The link between population and dynamism provides an argument in favor of wealthy countries expanding immigration. It is probably the easiest way to quickly increase the number of working-age people in a country, because even if it were possible to reverse social preferences and norms on a wide scale in favor of more children, any noticeable changes in demographics would be about 20 away. Yet immigration is an imperfect solution to the problem, and probably cannot be a solution forever. Ignoring the political barriers to admitting more people, there are very high costs to families associated with moving abroad, and most host countries want only the highest-skill immigrants, while immigrants have a wide range skill levels. Further, unless trends reverse, there will come a time at which fertility is decreasing everywhere. In the long-term, it is necessary to find ways to boost productivity in the absence of population growth. Something like the notion of progress studies may make a meaningful contribution, but it is a truly massive problem worth using many different avenues to solve.

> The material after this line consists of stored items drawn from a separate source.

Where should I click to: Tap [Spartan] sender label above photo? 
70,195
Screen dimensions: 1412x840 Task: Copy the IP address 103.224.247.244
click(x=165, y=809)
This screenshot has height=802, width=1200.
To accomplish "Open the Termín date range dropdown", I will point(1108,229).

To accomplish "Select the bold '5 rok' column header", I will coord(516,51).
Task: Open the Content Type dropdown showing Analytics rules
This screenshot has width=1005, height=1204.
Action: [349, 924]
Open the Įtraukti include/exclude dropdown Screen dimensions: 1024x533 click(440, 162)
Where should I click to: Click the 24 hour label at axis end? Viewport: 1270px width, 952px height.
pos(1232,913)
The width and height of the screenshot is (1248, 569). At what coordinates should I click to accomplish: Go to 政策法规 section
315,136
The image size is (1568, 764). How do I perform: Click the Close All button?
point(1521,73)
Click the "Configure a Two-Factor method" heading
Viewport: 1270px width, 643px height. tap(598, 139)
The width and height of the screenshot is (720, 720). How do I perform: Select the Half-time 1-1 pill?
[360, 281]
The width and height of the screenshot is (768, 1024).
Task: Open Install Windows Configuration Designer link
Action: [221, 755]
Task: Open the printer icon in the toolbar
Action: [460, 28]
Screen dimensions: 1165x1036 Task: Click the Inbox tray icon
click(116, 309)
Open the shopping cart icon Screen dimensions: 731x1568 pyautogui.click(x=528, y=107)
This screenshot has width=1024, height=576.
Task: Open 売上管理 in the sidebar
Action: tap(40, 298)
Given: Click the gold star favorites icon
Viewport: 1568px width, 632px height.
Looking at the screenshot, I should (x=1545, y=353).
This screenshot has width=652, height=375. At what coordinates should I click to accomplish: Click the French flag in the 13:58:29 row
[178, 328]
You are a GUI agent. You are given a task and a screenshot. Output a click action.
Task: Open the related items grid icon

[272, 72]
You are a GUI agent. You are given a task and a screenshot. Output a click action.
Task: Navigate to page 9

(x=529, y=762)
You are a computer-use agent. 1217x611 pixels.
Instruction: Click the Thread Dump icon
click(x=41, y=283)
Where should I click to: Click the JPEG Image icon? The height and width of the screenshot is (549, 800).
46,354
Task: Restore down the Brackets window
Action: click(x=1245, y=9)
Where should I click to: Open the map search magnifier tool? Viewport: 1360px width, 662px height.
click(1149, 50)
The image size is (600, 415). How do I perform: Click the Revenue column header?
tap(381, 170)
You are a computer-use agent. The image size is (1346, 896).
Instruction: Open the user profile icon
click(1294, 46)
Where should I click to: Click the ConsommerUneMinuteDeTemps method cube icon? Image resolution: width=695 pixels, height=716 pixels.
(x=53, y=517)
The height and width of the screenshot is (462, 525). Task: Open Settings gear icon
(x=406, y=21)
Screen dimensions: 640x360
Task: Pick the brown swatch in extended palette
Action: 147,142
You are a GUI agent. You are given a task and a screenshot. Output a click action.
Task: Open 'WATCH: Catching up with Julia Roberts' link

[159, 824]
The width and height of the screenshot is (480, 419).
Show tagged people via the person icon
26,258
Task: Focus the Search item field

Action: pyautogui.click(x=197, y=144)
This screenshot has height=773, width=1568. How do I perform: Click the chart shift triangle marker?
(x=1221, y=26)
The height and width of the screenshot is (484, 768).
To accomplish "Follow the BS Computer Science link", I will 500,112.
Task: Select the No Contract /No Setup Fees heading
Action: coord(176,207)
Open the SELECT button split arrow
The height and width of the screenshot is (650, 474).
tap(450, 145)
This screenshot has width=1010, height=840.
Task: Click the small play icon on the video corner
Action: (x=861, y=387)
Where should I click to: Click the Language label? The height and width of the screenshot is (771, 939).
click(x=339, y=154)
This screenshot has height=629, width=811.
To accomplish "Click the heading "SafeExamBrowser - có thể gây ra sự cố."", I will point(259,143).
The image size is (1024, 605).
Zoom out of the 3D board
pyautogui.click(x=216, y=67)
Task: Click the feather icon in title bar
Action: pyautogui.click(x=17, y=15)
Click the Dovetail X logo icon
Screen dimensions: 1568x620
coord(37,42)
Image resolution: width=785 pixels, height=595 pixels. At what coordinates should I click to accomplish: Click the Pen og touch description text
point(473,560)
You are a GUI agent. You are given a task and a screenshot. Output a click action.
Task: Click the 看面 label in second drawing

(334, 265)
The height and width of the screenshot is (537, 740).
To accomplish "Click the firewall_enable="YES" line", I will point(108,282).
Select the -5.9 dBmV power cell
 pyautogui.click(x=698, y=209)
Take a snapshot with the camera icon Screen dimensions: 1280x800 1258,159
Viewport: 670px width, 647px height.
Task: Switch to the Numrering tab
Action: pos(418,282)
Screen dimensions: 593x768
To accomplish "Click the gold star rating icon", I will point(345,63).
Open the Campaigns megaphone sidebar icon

The age structures that will exist in the next 50 years have never existed in human history. While most regions will be facing falling fertility and declining populations, others like Africa and the Middle East will still have growing, majority young populations. They face other challenges, like experiencing a demographic dividend at a time when machines are displacing workers in formerly labor-intensive industries, and wages remain high in the very same places. Quite a lot is unknown about what the future will look like, but what is certain is that governments should institute regular reviews of policies to ensure that they remain current and appropriate for the country’s demographics over time, and citizens should push for appropriate institutions to manage shared, finite resources as the world continues to get wealthier. Both should begin sooner, rather than later.